Now, let’s examine one other instance the place we filter our knowledge, however on this case, we wish to use the else
assertion. For instance, contemplate we have now a dictionary reporting some fruits and their costs. We wish to create a brand new dictionary the place costs increased than 10 are discounted by 10%. Here is how we are able to achieve this:
merchandise = {'apple': 1.0, 'banana': 5.0, 'orange': 15.0, 'pear': 10.0}
discounted_products = {fruit: worth * 0.9 if worth > 10 else worth for fruit, worth in merchandise.gadgets()}
print(discounted_products)
And we get:
{'apple': 1.0, 'banana': 5.0, 'orange': 13.5, 'pear': 10.0}
So, we have now utilized a ten% low cost to the worth of the orange (the one one with a worth increased than 10).
However we are able to do extra. Suppose, for instance, that we have saved some fruits with their costs once more. We wish to extract the identify of a specific fruit and its worth. For example, think about I really like apples; so I wish to understand how a lot they value. That is what we might do:
merchandise = {'apple': 1.0, 'banana': 0.5, 'orange': 1.5, 'pear': 0.75}
my_fruit = 'apple'
my_product = {fruit: worth for fruit, worth in merchandise.gadgets() if fruit == my_fruit}
Now we are able to iterate over the brand new dictionary:
for fruit, worth in my_product.gadgets():
print(f"My favourite fruit is {fruit} and it prices {worth}")
And we get:
My favourite fruit is apple and it prices 1.0
Creating Lookup Tables
A lookup desk is an array that maps enter with output values. So, it in some way approximates a mathematical perform.

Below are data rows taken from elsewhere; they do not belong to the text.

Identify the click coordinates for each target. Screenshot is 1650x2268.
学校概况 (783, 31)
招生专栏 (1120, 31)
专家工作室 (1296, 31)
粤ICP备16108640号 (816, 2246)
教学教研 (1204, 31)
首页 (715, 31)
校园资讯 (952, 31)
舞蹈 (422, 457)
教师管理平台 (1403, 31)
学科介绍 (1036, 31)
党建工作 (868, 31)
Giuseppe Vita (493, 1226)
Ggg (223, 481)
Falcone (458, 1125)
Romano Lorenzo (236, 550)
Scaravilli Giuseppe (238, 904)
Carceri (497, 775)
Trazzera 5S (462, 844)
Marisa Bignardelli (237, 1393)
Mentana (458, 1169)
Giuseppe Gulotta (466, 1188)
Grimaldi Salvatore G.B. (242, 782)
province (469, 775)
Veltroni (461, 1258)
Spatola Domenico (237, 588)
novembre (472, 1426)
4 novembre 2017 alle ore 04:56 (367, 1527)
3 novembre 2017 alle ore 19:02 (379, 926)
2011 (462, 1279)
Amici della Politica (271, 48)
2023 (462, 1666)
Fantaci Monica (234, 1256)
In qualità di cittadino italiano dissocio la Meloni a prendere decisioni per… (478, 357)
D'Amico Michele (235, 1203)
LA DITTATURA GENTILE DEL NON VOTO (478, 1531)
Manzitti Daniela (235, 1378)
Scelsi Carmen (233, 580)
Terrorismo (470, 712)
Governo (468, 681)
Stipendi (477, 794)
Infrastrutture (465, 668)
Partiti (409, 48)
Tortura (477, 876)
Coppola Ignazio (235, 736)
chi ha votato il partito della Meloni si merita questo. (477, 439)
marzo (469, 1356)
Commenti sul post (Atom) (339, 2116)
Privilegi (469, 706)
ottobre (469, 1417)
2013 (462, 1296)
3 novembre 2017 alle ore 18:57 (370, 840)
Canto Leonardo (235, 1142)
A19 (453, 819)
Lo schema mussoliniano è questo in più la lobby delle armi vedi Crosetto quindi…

Suppose we have now two dictionaries: one mapping names to emails and the opposite mapping names to cell phone numbers. We wish to create a lookup desk that maps the names to the telephone numbers. We are able to do it like so:
names_to_emails = {'Alice': '[email protected]', 'Bob': '[email protected]', 'Charlie': '[email protected]'}
emails_to_phones = {'[email protected]': '555-1234', '[email protected]': '555-5678', '[email protected]': '555-9012'}
names_to_phones = {identify: emails_to_phones[email] for identify, e mail in names_to_emails.gadgets()}
print(names_to_phones)
And we get:
{'Alice': '555-1234', 'Bob': '555-5678', 'Charlie': '555-9012'}
Creating Dictionaries from Pandas DataFrames
We are able to use dictionary comprehension to create dictionaries by retrieving knowledge from Pandas knowledge frames. For instance, contemplate we have now an information body containing columns with names, ages, nations, and salaries of some folks. We are able to create a dictionary with names and ages like so:
import pandas as pd
df = pd.DataFrame({
'Title': ['John', 'Jane', 'Bob', 'Alice'],
'Age': [25, 30, 42, 35],
'Nation': ['USA', 'Canada', 'Australia', 'UK'],
'Wage': [50000, 60000, 70000, 80000]
})
name_age_dict = {identify: age for identify, age in zip(df['Name'], df['Age'])}
print(name_age_dict)
And we get:
{'John': 25, 'Jane': 30, 'Bob': 42, 'Alice': 35}
Creating Dictionaries from Lists and Tuples
We are able to use dictionary comprehension to create dictionaries by retrieving knowledge from lists and tuples. For instance, if we wish to retrieve some knowledge from two lists, we are able to write the next code:
names = ['John', 'Jane', 'Bob', 'Alice']
ages = [25, 30, 42, 35]
name_age_dict = {identify: age for identify, age in zip(names, ages)}
print(name_age_dict)
And we get:
{'John': 25, 'Jane': 30, 'Bob': 42, 'Alice': 35}
Observe: The code can be the identical in case we would use tuples reasonably than lists.
Conclusions
On this article, we have seen how dictionary comprehension can assist us in a wide range of sensible conditions, making it straightforward to create new dictionaries by retrieving knowledge from totally different sources. The brevity of comprehension makes creating dictionaries a easy and quick course of.